SiteMinder Agent for SharePoint Guide › Advanced Options › How to Protect the Claims WS Service using SSL › Register the Claims search service end point on all web front end servers

Register the Claims search service end point on all web front end servers

Registering a new end point for the claims search service associates the secure connection with the client certificate. A PowerShell script installed with the SiteMinder claims provider automates the registration process. Register the new end point for all of the web front end (WFE) servers in your SharePoint environment.
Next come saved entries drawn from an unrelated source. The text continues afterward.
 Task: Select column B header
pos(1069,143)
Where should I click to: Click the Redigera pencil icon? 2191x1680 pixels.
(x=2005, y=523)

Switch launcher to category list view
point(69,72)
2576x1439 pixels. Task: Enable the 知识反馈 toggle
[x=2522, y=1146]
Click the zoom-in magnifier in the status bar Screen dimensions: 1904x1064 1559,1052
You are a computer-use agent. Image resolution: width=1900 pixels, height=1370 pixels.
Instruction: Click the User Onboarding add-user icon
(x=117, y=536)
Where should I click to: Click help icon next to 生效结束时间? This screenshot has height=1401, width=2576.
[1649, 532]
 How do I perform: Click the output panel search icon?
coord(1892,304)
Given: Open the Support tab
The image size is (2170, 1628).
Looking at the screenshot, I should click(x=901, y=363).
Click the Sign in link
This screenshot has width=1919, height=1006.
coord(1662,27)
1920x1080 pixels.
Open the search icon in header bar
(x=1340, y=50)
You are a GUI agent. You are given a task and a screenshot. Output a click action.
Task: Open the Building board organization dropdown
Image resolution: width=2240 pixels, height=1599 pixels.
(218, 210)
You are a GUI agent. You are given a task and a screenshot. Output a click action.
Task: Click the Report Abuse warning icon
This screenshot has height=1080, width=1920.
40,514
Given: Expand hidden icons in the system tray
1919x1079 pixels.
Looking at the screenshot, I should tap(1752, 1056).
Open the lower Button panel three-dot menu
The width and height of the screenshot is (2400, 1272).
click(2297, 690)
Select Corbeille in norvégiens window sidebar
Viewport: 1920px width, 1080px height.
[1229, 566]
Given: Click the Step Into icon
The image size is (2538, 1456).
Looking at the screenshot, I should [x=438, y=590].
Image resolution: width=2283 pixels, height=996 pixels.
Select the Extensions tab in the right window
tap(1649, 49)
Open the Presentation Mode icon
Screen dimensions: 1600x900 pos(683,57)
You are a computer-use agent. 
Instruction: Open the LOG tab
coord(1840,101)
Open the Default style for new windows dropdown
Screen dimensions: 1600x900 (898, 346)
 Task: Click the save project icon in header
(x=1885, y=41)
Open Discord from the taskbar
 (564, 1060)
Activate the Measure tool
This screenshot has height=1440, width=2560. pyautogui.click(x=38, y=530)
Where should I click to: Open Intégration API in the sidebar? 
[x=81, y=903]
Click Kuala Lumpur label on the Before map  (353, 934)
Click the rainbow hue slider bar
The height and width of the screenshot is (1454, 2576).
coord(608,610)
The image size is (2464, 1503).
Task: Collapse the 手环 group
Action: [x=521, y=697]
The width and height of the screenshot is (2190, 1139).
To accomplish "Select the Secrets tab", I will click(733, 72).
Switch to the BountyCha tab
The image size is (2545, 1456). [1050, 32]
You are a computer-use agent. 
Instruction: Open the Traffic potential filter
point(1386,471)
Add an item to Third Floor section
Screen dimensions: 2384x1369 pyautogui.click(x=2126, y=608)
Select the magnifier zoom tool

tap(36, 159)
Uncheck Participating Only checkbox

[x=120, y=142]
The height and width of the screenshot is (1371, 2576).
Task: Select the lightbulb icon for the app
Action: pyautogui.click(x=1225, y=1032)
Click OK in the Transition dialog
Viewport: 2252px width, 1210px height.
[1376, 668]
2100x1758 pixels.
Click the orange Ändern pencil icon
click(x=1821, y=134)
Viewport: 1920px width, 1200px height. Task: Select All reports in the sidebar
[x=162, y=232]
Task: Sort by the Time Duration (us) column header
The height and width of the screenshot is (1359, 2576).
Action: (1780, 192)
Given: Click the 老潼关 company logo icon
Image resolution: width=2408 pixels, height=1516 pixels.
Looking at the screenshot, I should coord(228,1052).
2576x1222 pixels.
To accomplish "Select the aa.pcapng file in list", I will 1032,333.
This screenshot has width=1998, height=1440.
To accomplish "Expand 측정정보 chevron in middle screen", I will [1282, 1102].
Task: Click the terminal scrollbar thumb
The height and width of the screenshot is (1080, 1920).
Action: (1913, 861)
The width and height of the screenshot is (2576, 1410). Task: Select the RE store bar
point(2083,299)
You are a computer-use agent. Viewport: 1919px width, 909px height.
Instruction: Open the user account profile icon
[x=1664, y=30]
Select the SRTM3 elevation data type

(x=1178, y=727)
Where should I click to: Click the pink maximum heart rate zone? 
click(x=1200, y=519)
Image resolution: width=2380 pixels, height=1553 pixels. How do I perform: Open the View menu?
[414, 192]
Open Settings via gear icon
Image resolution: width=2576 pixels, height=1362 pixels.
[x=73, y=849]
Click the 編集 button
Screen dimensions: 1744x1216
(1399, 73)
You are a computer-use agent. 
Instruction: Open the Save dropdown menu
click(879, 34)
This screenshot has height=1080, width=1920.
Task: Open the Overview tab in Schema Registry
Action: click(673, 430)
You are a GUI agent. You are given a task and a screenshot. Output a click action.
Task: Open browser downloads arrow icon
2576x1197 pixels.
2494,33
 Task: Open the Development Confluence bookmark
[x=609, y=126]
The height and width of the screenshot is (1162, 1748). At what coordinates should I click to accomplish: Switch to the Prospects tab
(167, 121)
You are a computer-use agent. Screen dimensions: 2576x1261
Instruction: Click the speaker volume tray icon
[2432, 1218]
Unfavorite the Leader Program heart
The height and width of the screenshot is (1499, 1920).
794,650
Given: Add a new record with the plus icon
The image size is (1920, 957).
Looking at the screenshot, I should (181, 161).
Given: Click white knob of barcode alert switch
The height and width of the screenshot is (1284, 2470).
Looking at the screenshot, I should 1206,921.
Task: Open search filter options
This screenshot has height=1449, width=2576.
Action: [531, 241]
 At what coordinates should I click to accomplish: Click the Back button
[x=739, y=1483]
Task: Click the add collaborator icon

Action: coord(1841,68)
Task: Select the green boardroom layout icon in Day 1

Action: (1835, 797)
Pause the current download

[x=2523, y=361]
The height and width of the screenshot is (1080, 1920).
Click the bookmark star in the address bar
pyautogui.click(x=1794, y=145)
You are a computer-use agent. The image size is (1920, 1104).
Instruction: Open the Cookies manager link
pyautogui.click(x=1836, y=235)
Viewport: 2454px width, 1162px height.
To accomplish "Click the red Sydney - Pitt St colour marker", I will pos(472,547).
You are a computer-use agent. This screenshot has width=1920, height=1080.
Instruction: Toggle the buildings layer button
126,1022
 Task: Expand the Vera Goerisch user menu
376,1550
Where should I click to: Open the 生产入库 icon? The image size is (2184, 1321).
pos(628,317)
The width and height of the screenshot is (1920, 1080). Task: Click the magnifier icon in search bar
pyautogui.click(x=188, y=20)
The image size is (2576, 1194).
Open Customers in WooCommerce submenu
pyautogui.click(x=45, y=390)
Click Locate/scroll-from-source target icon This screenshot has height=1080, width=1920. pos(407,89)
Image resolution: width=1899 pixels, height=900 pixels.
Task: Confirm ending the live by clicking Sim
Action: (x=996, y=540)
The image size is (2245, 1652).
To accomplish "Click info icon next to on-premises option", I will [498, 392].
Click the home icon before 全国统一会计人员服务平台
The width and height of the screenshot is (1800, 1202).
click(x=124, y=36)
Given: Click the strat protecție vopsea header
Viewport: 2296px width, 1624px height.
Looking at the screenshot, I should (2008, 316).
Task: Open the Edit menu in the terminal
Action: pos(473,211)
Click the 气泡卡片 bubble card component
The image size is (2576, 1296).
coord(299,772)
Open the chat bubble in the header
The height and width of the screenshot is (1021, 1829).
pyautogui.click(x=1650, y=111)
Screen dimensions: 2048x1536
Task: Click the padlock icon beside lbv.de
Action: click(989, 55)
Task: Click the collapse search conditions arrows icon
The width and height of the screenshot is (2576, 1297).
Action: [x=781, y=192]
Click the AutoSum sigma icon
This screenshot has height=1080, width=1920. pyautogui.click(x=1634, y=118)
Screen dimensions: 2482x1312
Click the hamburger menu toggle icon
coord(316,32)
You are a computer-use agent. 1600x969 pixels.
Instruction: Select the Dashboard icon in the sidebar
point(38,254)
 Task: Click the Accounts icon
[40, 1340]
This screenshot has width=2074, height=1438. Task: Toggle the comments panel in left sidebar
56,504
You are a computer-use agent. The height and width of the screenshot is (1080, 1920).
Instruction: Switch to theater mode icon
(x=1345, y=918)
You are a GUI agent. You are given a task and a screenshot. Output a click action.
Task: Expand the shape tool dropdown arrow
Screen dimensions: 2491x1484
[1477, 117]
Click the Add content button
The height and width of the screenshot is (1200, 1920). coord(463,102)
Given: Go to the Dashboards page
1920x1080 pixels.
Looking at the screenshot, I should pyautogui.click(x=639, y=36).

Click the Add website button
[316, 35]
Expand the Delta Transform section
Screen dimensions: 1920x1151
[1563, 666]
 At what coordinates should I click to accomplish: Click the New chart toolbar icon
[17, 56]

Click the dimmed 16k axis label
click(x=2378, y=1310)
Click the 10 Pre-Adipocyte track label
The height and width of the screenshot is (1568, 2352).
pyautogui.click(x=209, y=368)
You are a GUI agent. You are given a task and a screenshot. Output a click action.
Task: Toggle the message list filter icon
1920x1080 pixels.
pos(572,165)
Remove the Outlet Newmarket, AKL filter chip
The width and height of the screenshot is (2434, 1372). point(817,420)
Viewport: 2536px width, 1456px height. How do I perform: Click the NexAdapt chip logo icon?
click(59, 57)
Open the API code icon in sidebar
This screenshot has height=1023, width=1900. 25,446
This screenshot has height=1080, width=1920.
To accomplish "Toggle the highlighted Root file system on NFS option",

If you previously registered another SiteMinder claims search service, remove it by running the following script first:

SharePointClaimsProvider_directory\scripts\Remove-SMClaimSearchService.ps1

Follow these steps:

1. Gather the following information:

   –WebApplication url_of_SharePoint_web application

   Specifies the URL associated with the web application hosted on a SharePoint server.

   -ClaimSearchService claims_search_service_URL

   Specifies the URL of the claims search service.

   Limits: If the claim search service uses SSL, specify https: as the protocol in the URL.

   –ClientCertificateName

   Specifies the value in the Issued To: field of your client certificate. This client certificate protects the Claims WS (web service).

2. Open the SharePoint 2010 Management Shell.
3. Navigate to the following directory:

   SharePointClaimsProvider_directory\scripts
   

4. Enter the following command:

   .\Add-SMClaimSearchService.ps1 -WebApplication url_of_web_application url  -ClaimSearchService https://claims_search_service_url -EnableSSLClientAuthentication -ClientCertificateName name_in_Issued-To:_field_of_Certificate
   

   The new end point is registered.

5. Restart your IIS web server.
6. Repeat Steps 1 through 5 on all of the web front end (WFE) servers in your SharePoint environment.